• _DIRECTIONS_: Repeat the entries shown below with every word and mark intact.

**** THE INPUT ****

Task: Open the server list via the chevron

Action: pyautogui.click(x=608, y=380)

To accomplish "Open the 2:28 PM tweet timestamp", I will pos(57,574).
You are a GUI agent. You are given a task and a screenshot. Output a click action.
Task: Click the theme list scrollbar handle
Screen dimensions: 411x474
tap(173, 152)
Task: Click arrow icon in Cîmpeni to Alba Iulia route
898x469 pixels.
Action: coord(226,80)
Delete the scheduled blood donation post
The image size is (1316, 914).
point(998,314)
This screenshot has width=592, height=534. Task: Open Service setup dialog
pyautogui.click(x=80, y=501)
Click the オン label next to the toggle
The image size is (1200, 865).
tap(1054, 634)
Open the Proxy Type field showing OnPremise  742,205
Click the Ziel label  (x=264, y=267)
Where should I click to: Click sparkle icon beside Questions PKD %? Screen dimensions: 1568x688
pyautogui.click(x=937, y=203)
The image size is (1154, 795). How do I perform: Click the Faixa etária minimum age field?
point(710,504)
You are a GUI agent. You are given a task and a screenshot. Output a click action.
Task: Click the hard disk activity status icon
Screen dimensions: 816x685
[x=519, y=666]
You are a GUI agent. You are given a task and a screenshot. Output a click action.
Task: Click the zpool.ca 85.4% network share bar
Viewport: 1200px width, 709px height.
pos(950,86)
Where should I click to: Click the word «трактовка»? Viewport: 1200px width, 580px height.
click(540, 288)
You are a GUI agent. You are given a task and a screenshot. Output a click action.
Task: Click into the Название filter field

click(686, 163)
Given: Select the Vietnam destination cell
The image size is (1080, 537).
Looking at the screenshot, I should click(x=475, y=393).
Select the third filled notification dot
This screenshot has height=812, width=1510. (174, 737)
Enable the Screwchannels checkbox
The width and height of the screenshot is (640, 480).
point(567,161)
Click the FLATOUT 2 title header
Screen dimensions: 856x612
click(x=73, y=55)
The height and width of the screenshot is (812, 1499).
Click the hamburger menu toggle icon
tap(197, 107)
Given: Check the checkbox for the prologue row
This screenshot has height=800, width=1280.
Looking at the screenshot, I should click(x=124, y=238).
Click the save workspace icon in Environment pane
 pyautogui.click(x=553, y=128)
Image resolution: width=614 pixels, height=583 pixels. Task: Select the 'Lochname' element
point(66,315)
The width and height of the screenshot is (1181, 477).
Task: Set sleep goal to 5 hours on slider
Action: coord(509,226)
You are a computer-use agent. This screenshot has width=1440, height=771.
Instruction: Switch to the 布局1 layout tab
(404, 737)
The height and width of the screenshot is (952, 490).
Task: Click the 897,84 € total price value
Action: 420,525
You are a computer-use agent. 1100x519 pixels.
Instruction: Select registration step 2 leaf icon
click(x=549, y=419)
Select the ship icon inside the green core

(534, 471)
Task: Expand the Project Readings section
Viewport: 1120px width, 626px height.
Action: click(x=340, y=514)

****

• _RESPONSE TO THE EXERCISE_:
Task: Open the server list via the chevron

Action: pyautogui.click(x=608, y=380)

To accomplish "Open the 2:28 PM tweet timestamp", I will pos(57,574).
You are a GUI agent. You are given a task and a screenshot. Output a click action.
Task: Click the theme list scrollbar handle
Screen dimensions: 411x474
tap(173, 152)
Task: Click arrow icon in Cîmpeni to Alba Iulia route
898x469 pixels.
Action: coord(226,80)
Delete the scheduled blood donation post
The image size is (1316, 914).
point(998,314)
This screenshot has width=592, height=534. Task: Open Service setup dialog
pyautogui.click(x=80, y=501)
Click the オン label next to the toggle
The image size is (1200, 865).
tap(1054, 634)
Open the Proxy Type field showing OnPremise  742,205
Click the Ziel label  (x=264, y=267)
Where should I click to: Click sparkle icon beside Questions PKD %? Screen dimensions: 1568x688
pyautogui.click(x=937, y=203)
The image size is (1154, 795). How do I perform: Click the Faixa etária minimum age field?
point(710,504)
You are a GUI agent. You are given a task and a screenshot. Output a click action.
Task: Click the hard disk activity status icon
Screen dimensions: 816x685
[x=519, y=666]
You are a GUI agent. You are given a task and a screenshot. Output a click action.
Task: Click the zpool.ca 85.4% network share bar
Viewport: 1200px width, 709px height.
pos(950,86)
Where should I click to: Click the word «трактовка»? Viewport: 1200px width, 580px height.
click(540, 288)
You are a GUI agent. You are given a task and a screenshot. Output a click action.
Task: Click into the Название filter field

click(686, 163)
Given: Select the Vietnam destination cell
The image size is (1080, 537).
Looking at the screenshot, I should click(x=475, y=393).
Select the third filled notification dot
This screenshot has height=812, width=1510. (174, 737)
Enable the Screwchannels checkbox
The width and height of the screenshot is (640, 480).
point(567,161)
Click the FLATOUT 2 title header
Screen dimensions: 856x612
click(x=73, y=55)
The height and width of the screenshot is (812, 1499).
Click the hamburger menu toggle icon
tap(197, 107)
Given: Check the checkbox for the prologue row
This screenshot has height=800, width=1280.
Looking at the screenshot, I should click(x=124, y=238).
Click the save workspace icon in Environment pane
 pyautogui.click(x=553, y=128)
Image resolution: width=614 pixels, height=583 pixels. Task: Select the 'Lochname' element
point(66,315)
The width and height of the screenshot is (1181, 477).
Task: Set sleep goal to 5 hours on slider
Action: coord(509,226)
You are a computer-use agent. This screenshot has width=1440, height=771.
Instruction: Switch to the 布局1 layout tab
(404, 737)
The height and width of the screenshot is (952, 490).
Task: Click the 897,84 € total price value
Action: 420,525
You are a computer-use agent. 1100x519 pixels.
Instruction: Select registration step 2 leaf icon
click(x=549, y=419)
Select the ship icon inside the green core

(534, 471)
Task: Expand the Project Readings section
Viewport: 1120px width, 626px height.
Action: click(x=340, y=514)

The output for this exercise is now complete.